A inicio de 1964, JK era el favorito para las elecciones presidenciales del 65. Días después de lanzar su precandidatura, el recién instaurado golpe militar iniciaría una intensa campaña amplificada por los medios de comunicación denunciando la corrupción de JK. El departamento que alquilaba de un amigo, decían, era el pago de empresarios por los beneficios recibidos. El presidente Castelo Branco canceló su mandato de senador y sus derechos políticos por 10 años. Los fantasmas de la corrupción y del comunismo consiguieron cerrarle el camino de vuelta a la Alvorada. Cincuenta años después, los mismos fantasmas expulsaron a la presidenta Dilma y excluyeron a Lula de la corrida presidencial de 2018, al ponerlo preso por el mismo tipo de denuncia contra JK. Después de 580 días preso, demostró que lo había sido por manipulación judicial, política y mediática y volvió a la disputa electoral ganándole a Bolsonaro por más de dos millones de votos. Margen estrecho considerando los 118.552.353 votos. Suficientes para detener el proyecto de destrucción institucional representado por el bolsonarismo.
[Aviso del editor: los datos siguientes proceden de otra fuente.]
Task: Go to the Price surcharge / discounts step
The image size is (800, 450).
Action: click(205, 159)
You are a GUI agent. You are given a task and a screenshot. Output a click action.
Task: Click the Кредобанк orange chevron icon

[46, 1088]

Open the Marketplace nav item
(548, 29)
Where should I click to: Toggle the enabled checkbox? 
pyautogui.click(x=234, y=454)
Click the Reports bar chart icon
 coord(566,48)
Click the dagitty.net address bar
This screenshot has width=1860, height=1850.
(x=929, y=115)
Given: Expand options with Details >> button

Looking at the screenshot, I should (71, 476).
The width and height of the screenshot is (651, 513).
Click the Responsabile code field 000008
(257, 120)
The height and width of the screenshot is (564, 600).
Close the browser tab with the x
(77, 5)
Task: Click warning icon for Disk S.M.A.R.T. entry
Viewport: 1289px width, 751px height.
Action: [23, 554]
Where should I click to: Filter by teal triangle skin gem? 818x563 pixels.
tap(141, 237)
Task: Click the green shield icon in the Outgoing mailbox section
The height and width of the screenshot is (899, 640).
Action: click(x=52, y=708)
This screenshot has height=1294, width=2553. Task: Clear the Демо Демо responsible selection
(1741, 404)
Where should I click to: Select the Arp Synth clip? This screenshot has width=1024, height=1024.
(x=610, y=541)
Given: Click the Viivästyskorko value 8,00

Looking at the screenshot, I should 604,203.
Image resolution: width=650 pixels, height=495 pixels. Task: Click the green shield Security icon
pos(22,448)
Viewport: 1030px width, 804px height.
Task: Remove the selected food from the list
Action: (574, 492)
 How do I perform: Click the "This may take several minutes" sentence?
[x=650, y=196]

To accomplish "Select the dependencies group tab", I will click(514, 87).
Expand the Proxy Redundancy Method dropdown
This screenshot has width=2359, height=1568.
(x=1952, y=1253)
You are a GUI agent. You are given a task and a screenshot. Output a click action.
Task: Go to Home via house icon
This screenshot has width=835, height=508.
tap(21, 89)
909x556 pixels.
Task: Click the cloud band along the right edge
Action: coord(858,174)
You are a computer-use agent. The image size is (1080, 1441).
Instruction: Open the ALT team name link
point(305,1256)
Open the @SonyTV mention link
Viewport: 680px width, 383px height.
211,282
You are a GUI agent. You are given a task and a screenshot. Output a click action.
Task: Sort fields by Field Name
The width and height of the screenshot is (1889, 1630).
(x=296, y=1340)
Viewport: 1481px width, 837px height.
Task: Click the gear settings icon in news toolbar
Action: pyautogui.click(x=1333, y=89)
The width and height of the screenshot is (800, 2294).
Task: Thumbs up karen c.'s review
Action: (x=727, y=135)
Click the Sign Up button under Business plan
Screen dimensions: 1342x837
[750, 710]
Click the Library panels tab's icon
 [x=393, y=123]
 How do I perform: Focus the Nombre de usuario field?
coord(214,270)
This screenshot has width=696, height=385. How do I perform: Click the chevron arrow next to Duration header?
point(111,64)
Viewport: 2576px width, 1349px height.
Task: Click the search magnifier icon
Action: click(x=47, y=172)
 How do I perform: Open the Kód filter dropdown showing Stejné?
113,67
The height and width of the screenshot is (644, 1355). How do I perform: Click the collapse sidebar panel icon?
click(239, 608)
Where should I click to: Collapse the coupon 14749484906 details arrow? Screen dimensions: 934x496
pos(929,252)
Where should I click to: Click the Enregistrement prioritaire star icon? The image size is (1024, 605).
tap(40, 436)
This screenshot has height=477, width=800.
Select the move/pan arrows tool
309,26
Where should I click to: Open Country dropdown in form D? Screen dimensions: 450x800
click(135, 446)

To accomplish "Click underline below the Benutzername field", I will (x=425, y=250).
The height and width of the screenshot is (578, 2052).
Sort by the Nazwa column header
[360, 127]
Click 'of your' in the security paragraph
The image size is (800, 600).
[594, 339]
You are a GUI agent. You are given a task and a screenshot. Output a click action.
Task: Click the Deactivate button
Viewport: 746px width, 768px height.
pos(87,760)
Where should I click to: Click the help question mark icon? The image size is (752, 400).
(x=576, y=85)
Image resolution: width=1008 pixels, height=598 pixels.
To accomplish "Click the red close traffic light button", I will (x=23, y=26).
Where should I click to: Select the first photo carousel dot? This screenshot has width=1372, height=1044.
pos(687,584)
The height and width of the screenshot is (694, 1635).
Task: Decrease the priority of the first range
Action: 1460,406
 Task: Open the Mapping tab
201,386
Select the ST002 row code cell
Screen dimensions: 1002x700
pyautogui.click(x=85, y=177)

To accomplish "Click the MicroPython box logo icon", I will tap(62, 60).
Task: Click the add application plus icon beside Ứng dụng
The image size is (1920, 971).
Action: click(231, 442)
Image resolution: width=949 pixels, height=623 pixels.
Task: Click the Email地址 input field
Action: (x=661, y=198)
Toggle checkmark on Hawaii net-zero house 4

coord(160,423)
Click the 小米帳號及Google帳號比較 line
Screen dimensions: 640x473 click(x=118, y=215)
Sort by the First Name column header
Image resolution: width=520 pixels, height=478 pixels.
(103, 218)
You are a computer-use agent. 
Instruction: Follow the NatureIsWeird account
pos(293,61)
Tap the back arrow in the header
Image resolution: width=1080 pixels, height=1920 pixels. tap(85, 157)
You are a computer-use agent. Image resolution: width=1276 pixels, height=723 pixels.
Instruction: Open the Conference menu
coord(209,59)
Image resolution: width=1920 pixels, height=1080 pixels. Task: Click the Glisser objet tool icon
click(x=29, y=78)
Bolsonaro y su círculo íntimo no dudarían en quebrar el orden institucional. Sin apoyo internacional, las FFAA o seguridad no se han sumado a esa apuesta –salvo la dirigencia de la policía federal de caminos–, ni tampoco las bases de soporte político y religioso. Los aliados del parlamento ya están alineándose al nuevo gobierno y los principales pastores evangélicos comenzaron a rezar por el nuevo presidente. El juego por el poder en Brasil es pragmático. Conservador, pero siempre del lado del ganador.
A diferencia de 2018 cuando, galvanizado por el antipetismo, gran parte del espectro económico, político y mediático se alineó detrás de Bolsonaro y cuando la disputa política –de corazones y mentes – fue trabada en las redes sociales con el know-how importado de las experiencias del Brexit y de Trump, la elección de 2022 colocó un dilema a varios actores que fueron conniventes con el proyecto representado por Bolsonaro. Los escándalos de la gestión sanitaria, ambiental, política y económica del gobierno, así como el darse cuenta que el remolino antisistema bolsonarista también iría a tragarlos, llevó a muchos antipetistas convictos a declarar su voto en Lula. También hubo disputa en las redes, colocando a la defensiva al bolsonarismo al tener que explicarse sobre masonería, pedofilia, desindexación del salario mínimo y jubilaciones, acciones armadas de aliados contra policías y minorías entre muchas otras cosas.
Las imágenes de manifestantes con camisas del Scrach pidiendo intervención militar asustan, pero en Brasil acompañan, al menos desde 2016. Sin soportes institucionales, queda el apelo milenarista por la llegada de un nuevo tiempo, con la movilización en rutas y ante cuarteles. De a poco se vacían. Tras la oscuridad que significó Bolsonaro, una nueva alvorada parece anunciar el retorno de la política y la convivencia, a pesar de las nubes y las tormentas que se ven en el horizonte.